Latest LQ Deal: Linux Power User Bundle
Go Back > Forums > Linux Forums > Linux - Newbie
User Name
Linux - Newbie This Linux forum is for members that are new to Linux.
Just starting out and have a question? If it is not in the man pages or the how-to's this is the place!


  Search this Thread
Old 10-05-2006, 11:16 AM   #1
Registered: May 2006
Posts: 70

Rep: Reputation: 15
Place a timeout on a script?

How do you place a timeout on a script? Lets say ur using tail -f to follow a process but you want the process to end after 12hours nomatter what. or is it even possible?
Old 10-05-2006, 11:39 AM   #2
Registered: Aug 2006
Location: Saint Paul, MN, USA
Distribution: {Free,Open}BSD, CentOS, Debian, Fedora, Solaris, SuSE
Posts: 731

Rep: Reputation: 75

There are some limits that can imposed on processes, but I don't think that wall-clock time is one of them. I'd certainly like to hear if there is some such facility.
       ulimit [-SHacdflmnpstuv [limit]]
              Provides  control  over the resources available to the shell and
              to processes started by it, on systems that allow such  control.
  -- man bash builtin
Off the top of my head - if I were faced with this, I think I would write a script that calls another script that actually does the work, like the tail. The first script would then use the process ID of the second to pass into an at (and friends) command, which would then wake up at the specific time later, and kill the process.

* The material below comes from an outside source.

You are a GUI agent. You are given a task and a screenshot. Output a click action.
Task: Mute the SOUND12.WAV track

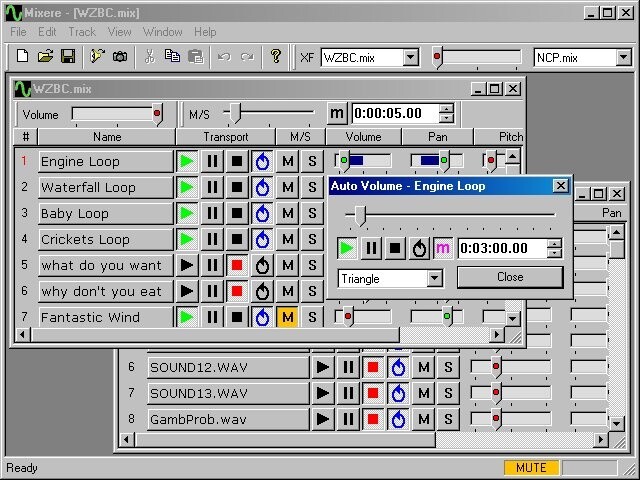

I'd use either the tail or perhaps sleep for testing.

If you choose this, let us know how it works out. I suspect others may have some ideas as well ... cheers, makyo
Old 10-05-2006, 01:09 PM   #3
Registered: Aug 2006
Location: Saint Paul, MN, USA
Distribution: {Free,Open}BSD, CentOS, Debian, Fedora, Solaris, SuSE
Posts: 731

Rep: Reputation: 75

If you are not comfortable writing a script version, here's a manual procedure.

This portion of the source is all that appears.